UK policy needs to promote smart grids and embrace renewable energy projects more
As three of Britain’s largest energy companies, British Gas, Npower and Scottish Power, announced rises in gas and electricity prices – expected to add between £80 and £110 to the typical annual household bill – the focus on sustainability and the smarter use of energy has once again been thrust into the public domain.
If the Government is to meet the 2020 emissions targets and tackle the population’s increasing discord with energy prices, the economic benefits of smart grids – to individual households – as well as the ecological benefits of greater plurality within the energy markets needs to be championed more.
Speaking at the first global Ecoisland Summit on the Isle of Wight earlier this week, the UK Minister for Energy John Hayes said; “the island’s plans to deploy smart grid technologies and locally-owned renewables projects provided a template that should be replicated across UK, and around the world.”

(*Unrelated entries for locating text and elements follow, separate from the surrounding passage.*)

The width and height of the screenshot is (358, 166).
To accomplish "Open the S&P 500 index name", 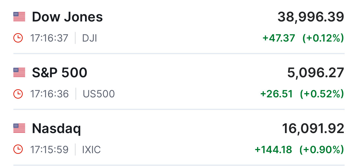I will click(59, 73).
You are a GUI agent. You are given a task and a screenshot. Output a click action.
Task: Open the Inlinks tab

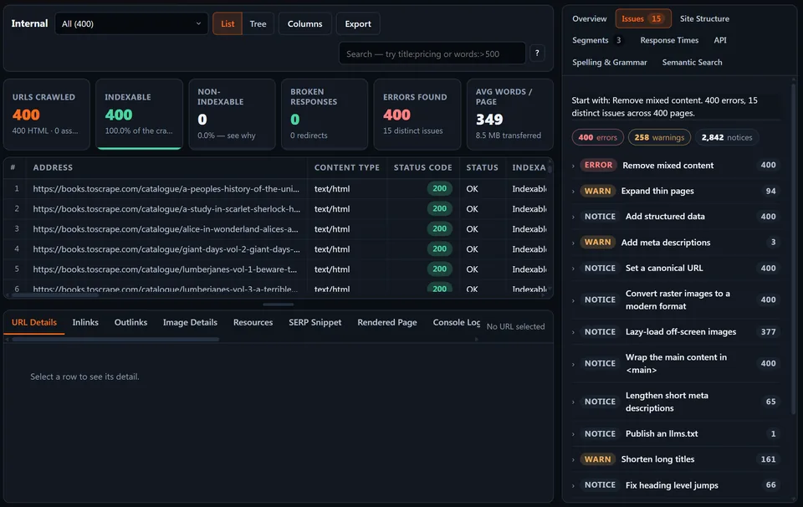tap(85, 322)
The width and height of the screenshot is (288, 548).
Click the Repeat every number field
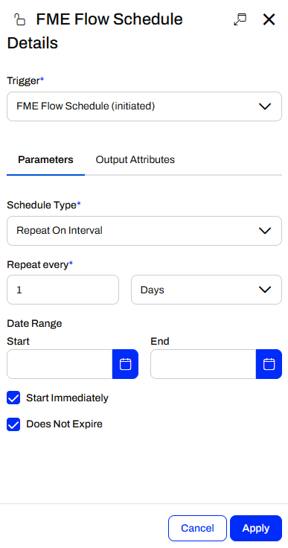[x=63, y=290]
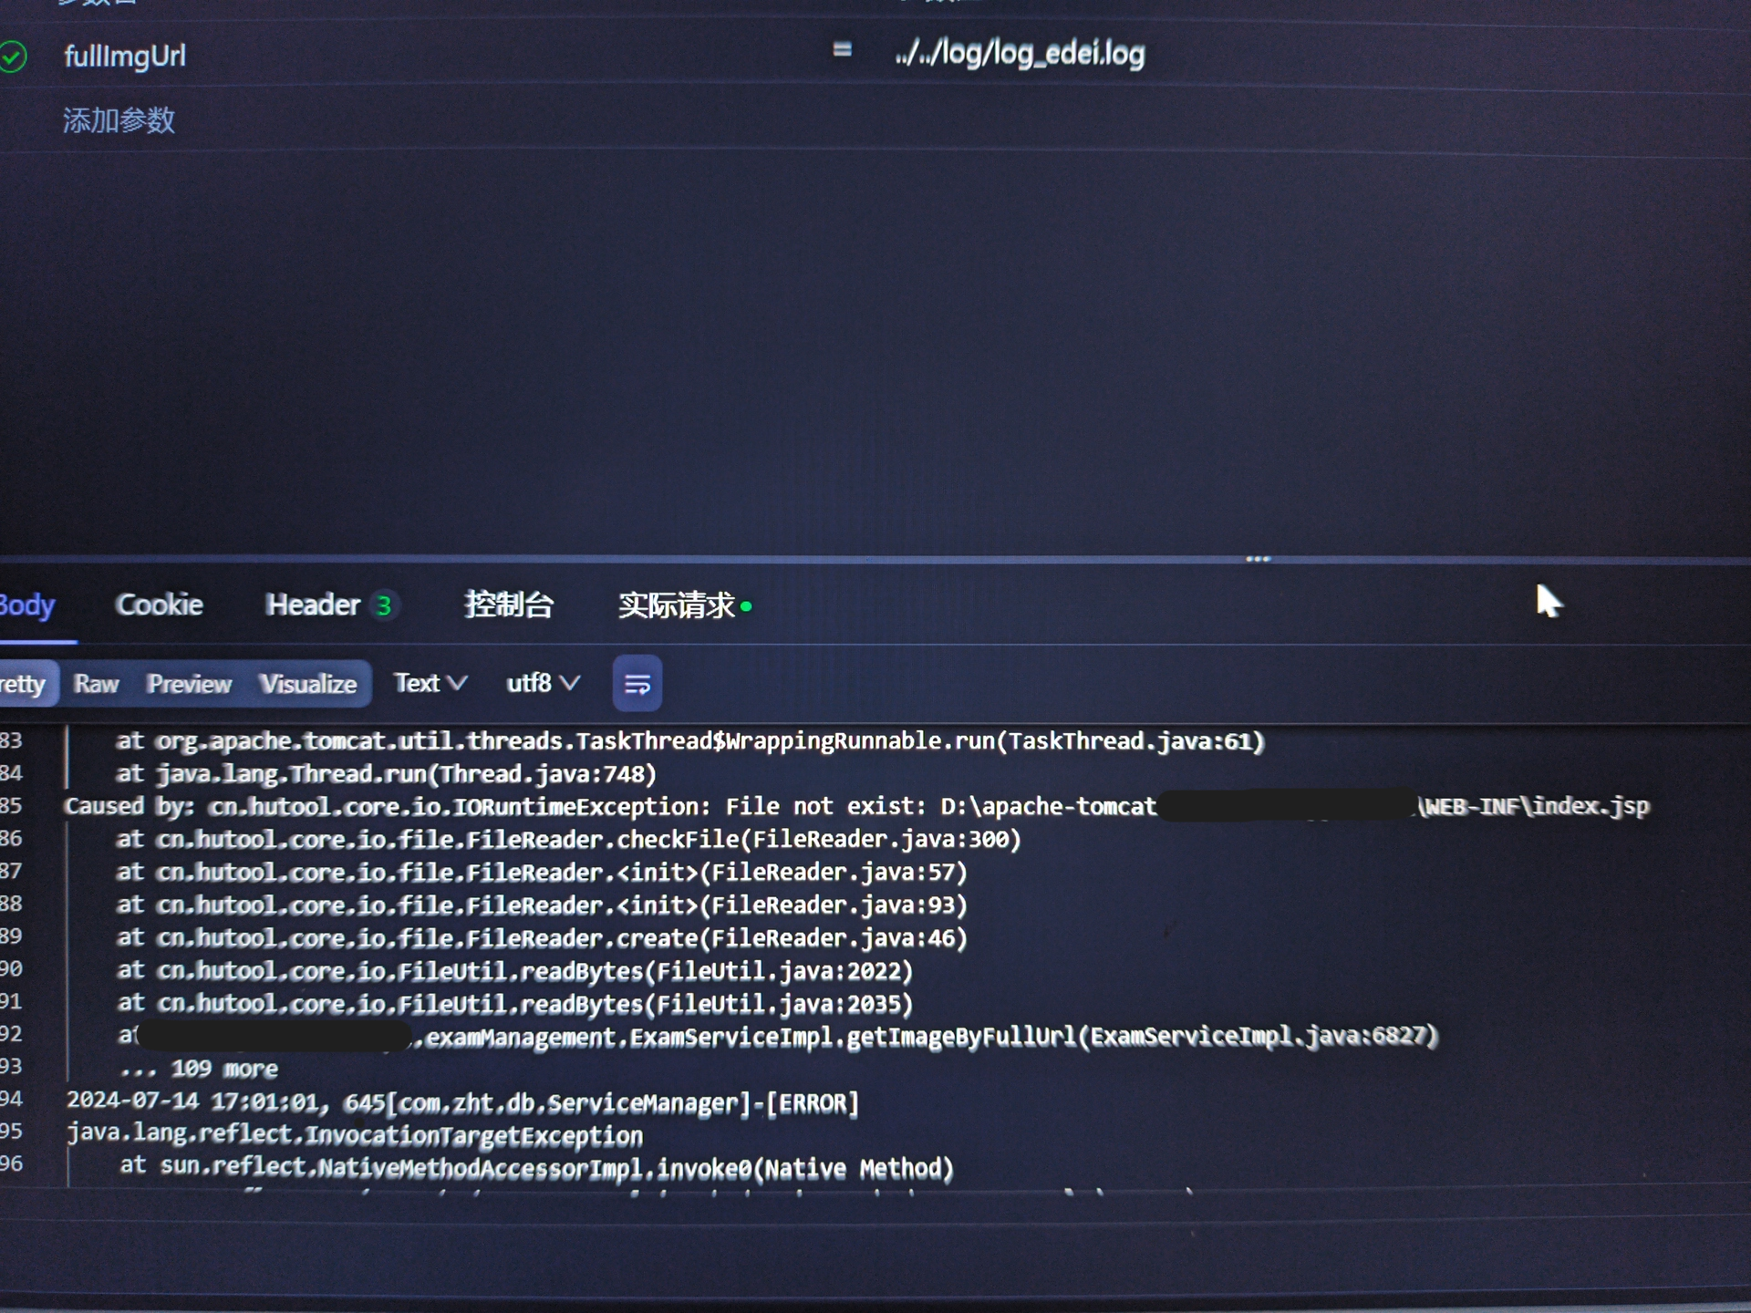Viewport: 1751px width, 1313px height.
Task: Switch to the Body response tab
Action: point(27,605)

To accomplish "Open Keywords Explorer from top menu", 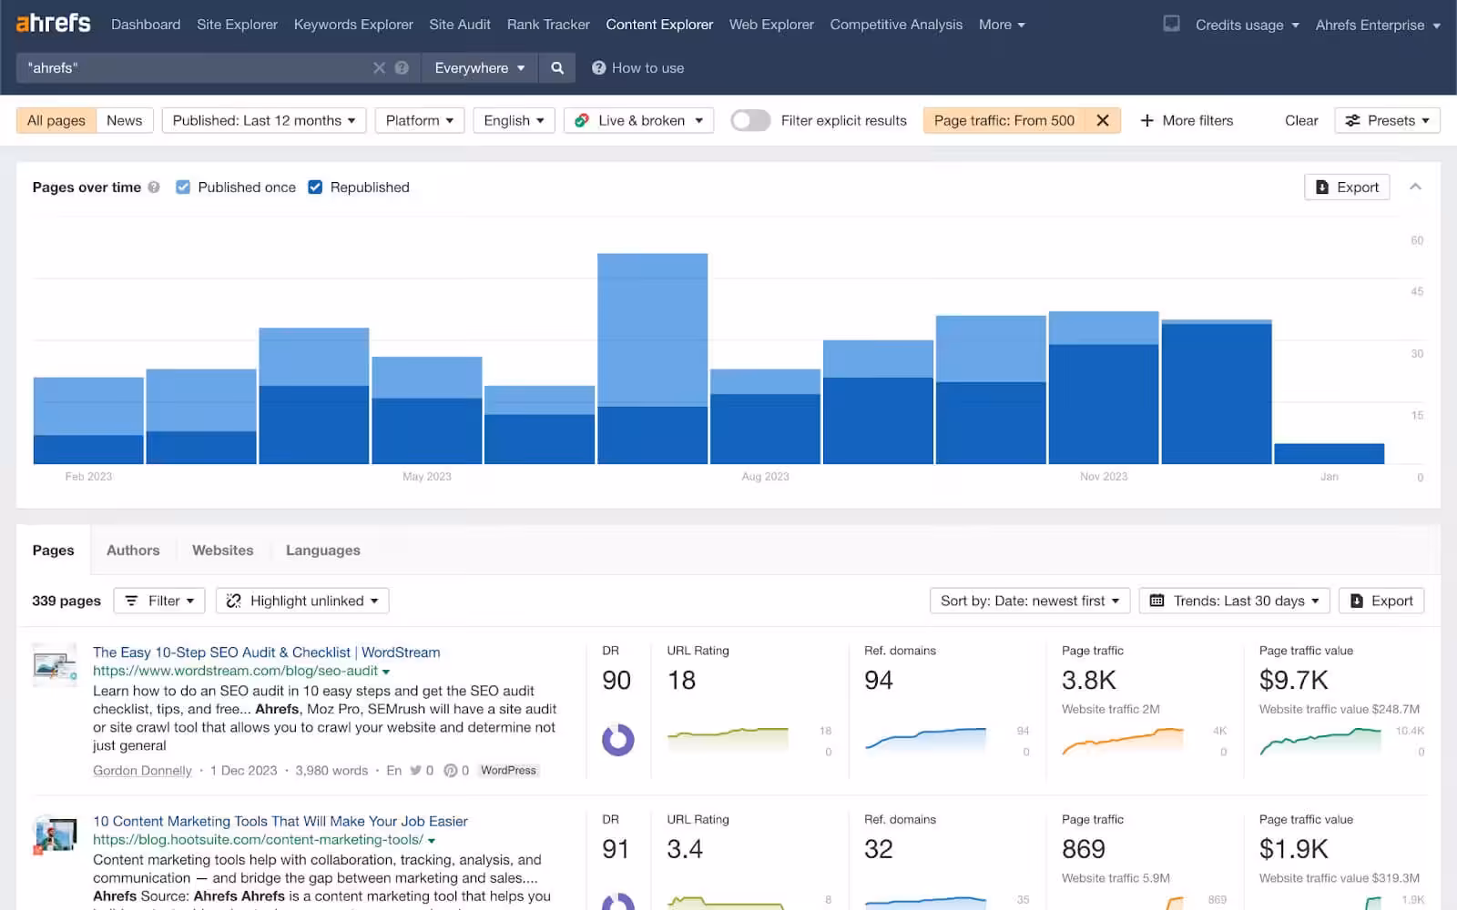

As more renewables come on grid the Government must show more commitment to removing barriers to entry into the energy market for new operators and individual schemes. If more plurality with in the energy markets can be delivered, it stands to not only benefit the environment (as the Isle of Wight Ecoisland scheme is beginning to show), but also the consumer.
The Minister added; “we need to drive smart grids to get more out of our energy assets in an intelligent way, thus ensuring consumers pay less. Too much of the debate has traditionally been focused on generation and not consumption – we must think more about demand management.”